*Task details:*
Duplicate the listing from the line containing "The height and width of the screenshot is (523, 1046)." through the line containing "Action: 313,414", both lines included, reproducing each line precisely and adding nothing further.

*Material provided:*
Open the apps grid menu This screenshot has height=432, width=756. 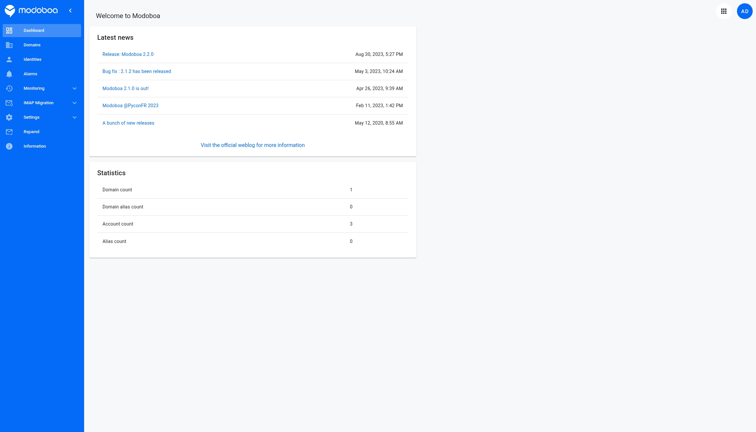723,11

==

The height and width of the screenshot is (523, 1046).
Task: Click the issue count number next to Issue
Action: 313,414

==

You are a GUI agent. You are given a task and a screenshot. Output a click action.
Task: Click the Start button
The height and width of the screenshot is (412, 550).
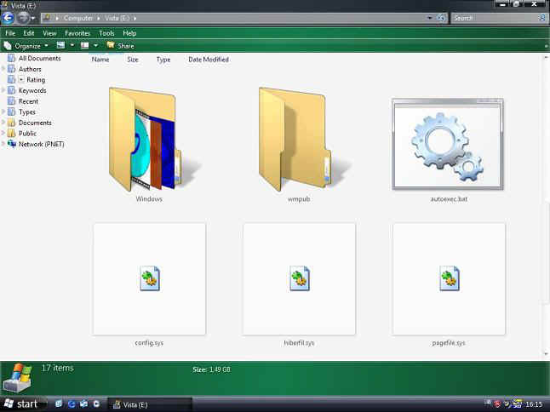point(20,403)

*Answer to the task:*
The height and width of the screenshot is (523, 1046).
Task: Click the issue count number next to Issue
Action: 313,414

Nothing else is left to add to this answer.